**WHAT IS EXPECTED:** List all the lines in these records that hold "agent".

**SUPPLIED RECORDS:**

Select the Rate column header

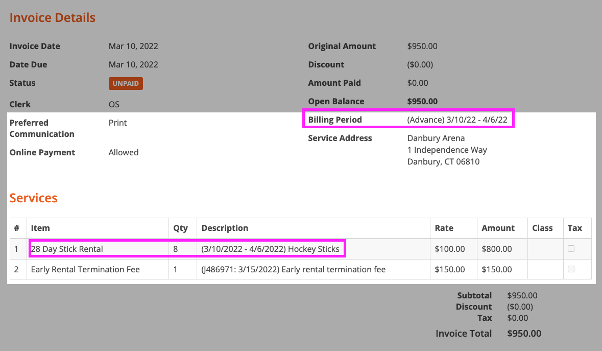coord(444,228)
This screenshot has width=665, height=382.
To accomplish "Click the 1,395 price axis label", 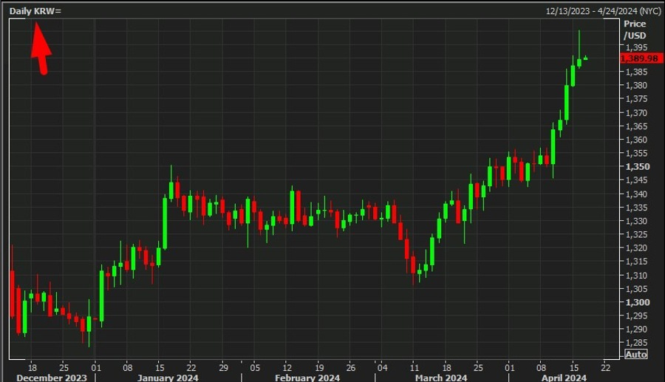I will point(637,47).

...

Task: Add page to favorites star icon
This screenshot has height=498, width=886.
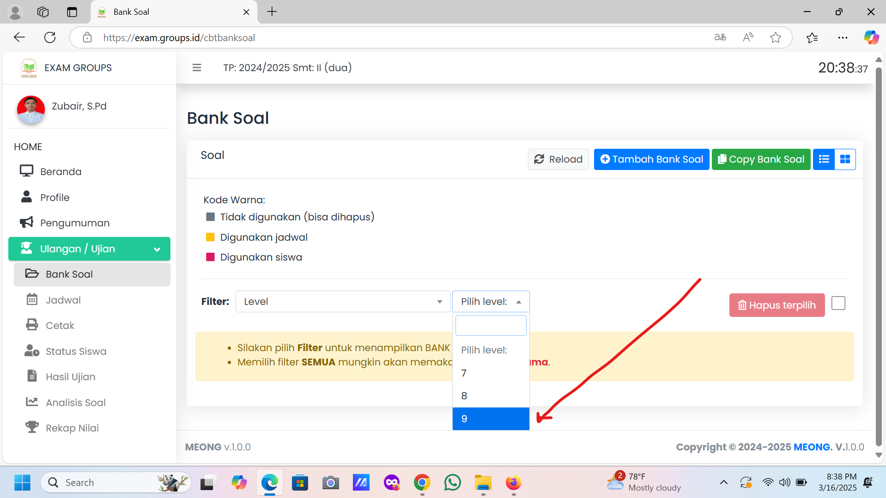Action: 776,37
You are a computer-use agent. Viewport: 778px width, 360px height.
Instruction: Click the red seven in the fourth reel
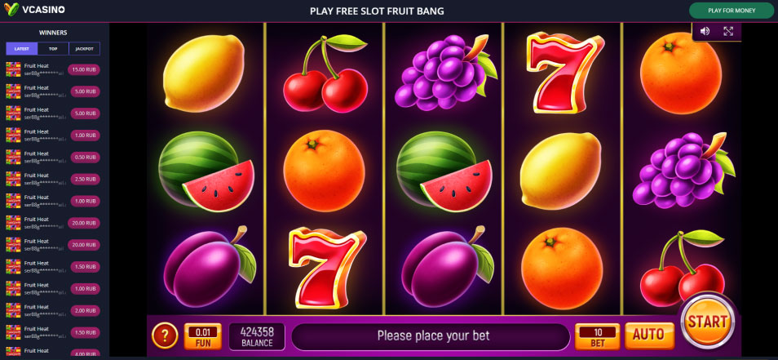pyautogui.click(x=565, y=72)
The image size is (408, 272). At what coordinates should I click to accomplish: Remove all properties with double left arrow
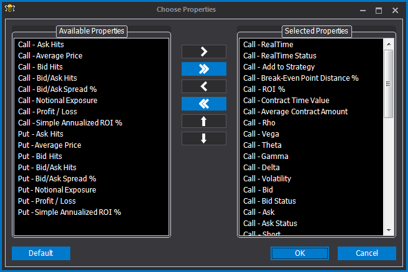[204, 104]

==

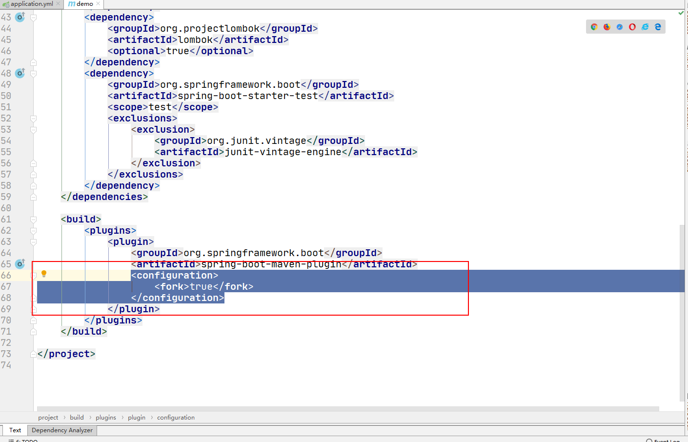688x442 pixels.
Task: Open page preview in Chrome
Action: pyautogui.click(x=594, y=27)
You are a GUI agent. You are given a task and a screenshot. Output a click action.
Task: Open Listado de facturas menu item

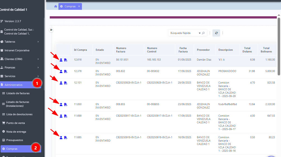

**TASK SOLUTION:**
You are a computer-use agent. Viewport: 778px width, 360px height.
You are a GUI agent. You are given a task and a screenshot. Output a click action.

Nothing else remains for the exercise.